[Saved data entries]
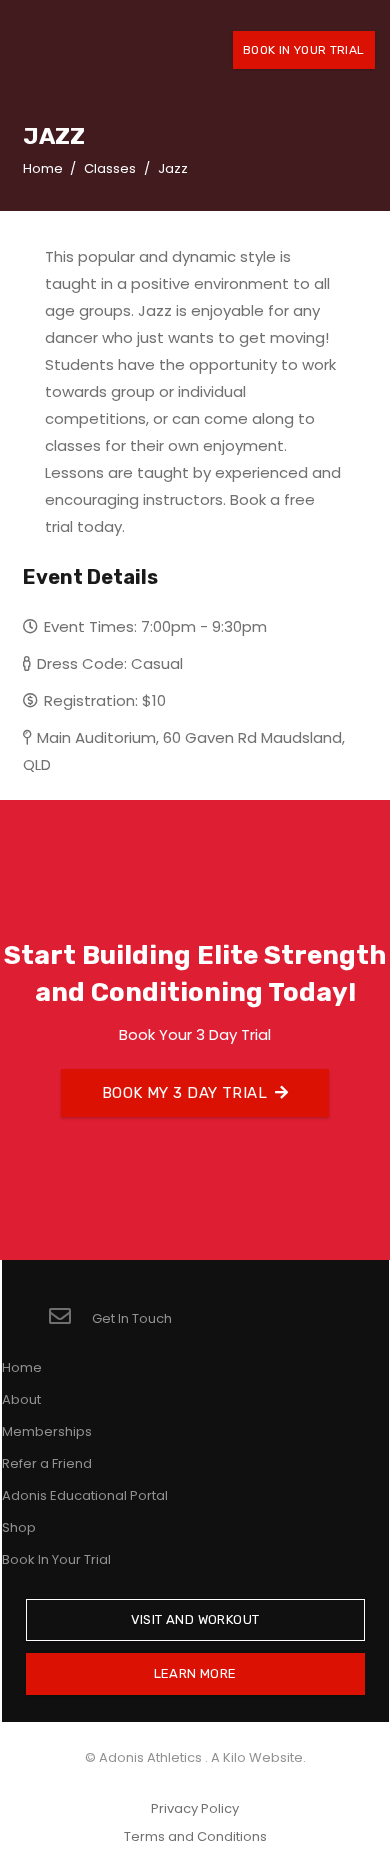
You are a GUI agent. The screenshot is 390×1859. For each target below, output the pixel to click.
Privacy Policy (195, 1808)
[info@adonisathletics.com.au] (70, 1319)
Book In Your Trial (56, 1559)
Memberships (47, 1431)
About (21, 1399)
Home (22, 1367)
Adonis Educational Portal (85, 1495)
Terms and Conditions (195, 1836)
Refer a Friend (47, 1463)
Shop (19, 1527)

» **TASK DIRECTIONS**
Print the data above in full and exactly as it appears, skipping the pictures.

» **RESPONSE BELOW**
You are a GUI agent. The screenshot is 390×1859. For each target below, output the pixel to click.
Privacy Policy (195, 1808)
[info@adonisathletics.com.au] (70, 1319)
Book In Your Trial (56, 1559)
Memberships (47, 1431)
About (21, 1399)
Home (22, 1367)
Adonis Educational Portal (85, 1495)
Terms and Conditions (195, 1836)
Refer a Friend (47, 1463)
Shop (19, 1527)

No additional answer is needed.